Overview and Purpose

UsdSkel provides an encoding of simple skeletons and blend shapes, with the goal of interchanging basic skeletons and skinned models, both for game studios as well for the performant, scalable interchange of large-scale crowds. This encoding supports both interchanging skinnable rigs, as well as the interchange of skeletal control rigs on their own.

Motivation & Trade-Offs

UsdSkel was designed with the goal in mind of both being able to represent small numbers of characters, while also being efficient enough to be able to scale up to encoding crowds, consisting of hundreds of thousands of agents.

Towards this end, some expressibility trade-offs have been made in the name of scalability:

In order to enable UsdSkel to efficiently encode very large numbers of characters, joint animations are stored using a compact, vectorized encoding on each Skeleton. This avoids both excess prim and property bloat, while also greatly improving both read and write performance. Although these factors are negligible on a small number of characters, this provides substantial performance improvements when interchanging large numbers of characters.

As a consequence of this, although UsdSkel allows a sparse skeletal animation to be defined, sparse layering of joint transforms is not supported. Sparse animation-layering capabilities may eventually be introduced as part of an encoding of animation blending.
UsdSkel leverages scene graph instancing to describe rest state instancing, by which the rest state of characters may be shared across multiple instances of a character, each of which has been assigned a unique animation – without deinstancing. This is a critical encoding feature for dealing with large numbers of characters. For the sake of enabling this feature, the encoding of a skeleton has been broken into two parts: The Skeleton itself, and an Animation associated with that skeleton.

What UsdSkel Is Not

UsdSkel does not signal an intent to provide general rigging and execution behaviors as core USD features. We strongly believe that such features are beyond the scope of USD's core concerns.

Terminology

Before discussing any concepts in detail, it's important to establish some common terminology:

Skeleton:

An encoding of an animated joint hierarchy. A Skeleton may additional hold other properties that affect deformations, such as weights for a set of blend shapes.
Skeleton Topology:

The topology is the description of the parent<->child relationships of all joints in a joint hierarchy.
Skel Animation:

An encoding of animation for a Skeleton's joints and blendshapes.
Binding:

An encoding of the binding of a Skeleton to a geometry hierarchy, describing which geometric primitves the Skeleton deforms (if any), and how.
Joint Influences:

The set of joint weights and indices used by skinning algorithms to describe how each point is influenced by the change in joint transformations.

What Can Be Skinned?

UsdSkel makes an attempt at encoding skinning information in a way that generalizes to many types of prims, rather than targeting a strict subset of known types.

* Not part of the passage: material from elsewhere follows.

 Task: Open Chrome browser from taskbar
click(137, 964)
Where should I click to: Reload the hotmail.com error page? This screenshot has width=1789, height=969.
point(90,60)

As a general rule, if a primitive's type inherits from UsdGeomBoundable, and if that primitive is not itself a UsdSkelSkeleton, then that primitive is considered by UsdSkel to be a valid candidate for skinning. The utility method UsdSkelIsSkinnablePrim can be used to test this rule.

When clients iterate over the set of skinnable primitives – for example, when traversing the skinning targets of a UsdSkelBinding – it is the client's responsibility to check prim types to determine whether or not they know how to skin each candidate primitive.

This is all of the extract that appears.